Inner product

Definition

$⟨\cdot ,\cdot ⟩:V\times V\to K$ A function with the following properties

• $\forall \mathbf{u},\mathbf{v},\mathbf{w}\in V:⟨\mathbf{u}+\mathbf{v},\mathbf{w}⟩=⟨\mathbf{u},\mathbf{w}⟩+⟨\mathbf{v},\mathbf{w}⟩$^[Additivity]
• $\forall \mathbf{u},\mathbf{v}\in V,k\in K:⟨k\mathbf{u},\mathbf{v}⟩=k⟨\mathbf{u},\mathbf{v}⟩$^[Homogeneity]
• $\forall \mathbf{u},\mathbf{v}\in V:⟨\mathbf{u},\mathbf{v}⟩=\overline{⟨\mathbf{v},\mathbf{u}⟩}$^[Conjugate symmetry]
• $\forall 0\ne \mathbf{v}\in V:⟨\mathbf{v},\mathbf{v}⟩>0$^[Positive definiteness] where $K\in \{\mathbb{R},\mathbb{C}\}$ on a vector space $(V,+,\cdot ,K)$

Vector

Real

for $\mathbf{x},\mathbf{y}\in {\mathbb{R}}^n$ $⟨\mathbf{x},\mathbf{y}⟩=||\mathbf{x}|\cdot ||\mathbf{y}||\cos \theta ={\sum }_{i=1}^n{x}_i{y}_i$ where $||\cdot ||$ is a Norm

Complex

for $\mathbf{x},\mathbf{y}\in {\mathbb{C}}^n$ $⟨\mathbf{x},\mathbf{y}⟩=\mathbf{x}\overline{\mathbf{y}}={\sum }_{i=1}^n{x}_i{\bar{y}}_i$

Function

$⟨f,g⟩={\int }_a^{b}f(x)g(x)dx$ where $f,g\in C_p(a,b)$

Facts

$⟨f,g⟩=⟨g,f⟩$ $⟨f,g+h⟩=⟨f,g⟩+⟨f,h⟩$ $⟨cf,g⟩=c⟨f,g⟩,c\in \mathbb{R}$ $⟨f,f⟩\ge 0$ (by the definition of Norm)
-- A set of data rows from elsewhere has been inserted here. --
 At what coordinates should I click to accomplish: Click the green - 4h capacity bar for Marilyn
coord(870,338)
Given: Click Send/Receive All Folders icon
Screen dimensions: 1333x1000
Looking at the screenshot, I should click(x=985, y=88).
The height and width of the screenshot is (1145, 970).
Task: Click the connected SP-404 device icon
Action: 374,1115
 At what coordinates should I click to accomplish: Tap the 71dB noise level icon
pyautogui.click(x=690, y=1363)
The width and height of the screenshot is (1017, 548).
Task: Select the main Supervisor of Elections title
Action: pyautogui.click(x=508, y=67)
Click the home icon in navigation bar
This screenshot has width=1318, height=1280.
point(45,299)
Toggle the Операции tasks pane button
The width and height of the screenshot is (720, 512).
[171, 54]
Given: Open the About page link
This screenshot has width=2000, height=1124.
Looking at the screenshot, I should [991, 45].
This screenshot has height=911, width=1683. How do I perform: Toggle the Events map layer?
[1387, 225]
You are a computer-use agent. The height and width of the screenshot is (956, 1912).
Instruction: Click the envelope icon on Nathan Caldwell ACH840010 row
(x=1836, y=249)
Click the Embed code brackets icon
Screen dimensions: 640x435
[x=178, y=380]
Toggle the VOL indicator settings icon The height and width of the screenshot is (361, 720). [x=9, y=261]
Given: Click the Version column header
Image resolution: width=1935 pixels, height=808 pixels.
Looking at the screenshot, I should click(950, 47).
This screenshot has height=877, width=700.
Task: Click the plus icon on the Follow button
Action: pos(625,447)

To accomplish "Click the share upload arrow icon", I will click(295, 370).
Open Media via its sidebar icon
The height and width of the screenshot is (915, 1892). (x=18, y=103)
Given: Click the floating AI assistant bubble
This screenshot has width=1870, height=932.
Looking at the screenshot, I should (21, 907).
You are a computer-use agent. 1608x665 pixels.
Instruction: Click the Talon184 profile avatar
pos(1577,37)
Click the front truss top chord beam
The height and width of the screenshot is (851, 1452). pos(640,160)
${\mathbf{x}}^{⊺}\mathbf{y}=0\Rightarrow \mathbf{x}\perp \mathbf{y}$ ${\mathbf{x}}^{⊺}\mathbf{y}<0\Rightarrow \pi >\theta >\frac{1}{2}\pi$ ${\mathbf{x}}^{⊺}\mathbf{y}>0\Rightarrow 0<\theta <\frac{1}{2}\pi$

$\overline{\mathbf{x}}\mathbf{y}\notin \mathbb{R}\Rightarrow \overline{\overline{\mathbf{x}}\mathbf{y}}\ne \overline{\mathbf{y}}\mathbf{x}$

The inner product of Euclidean Space is called a dot product.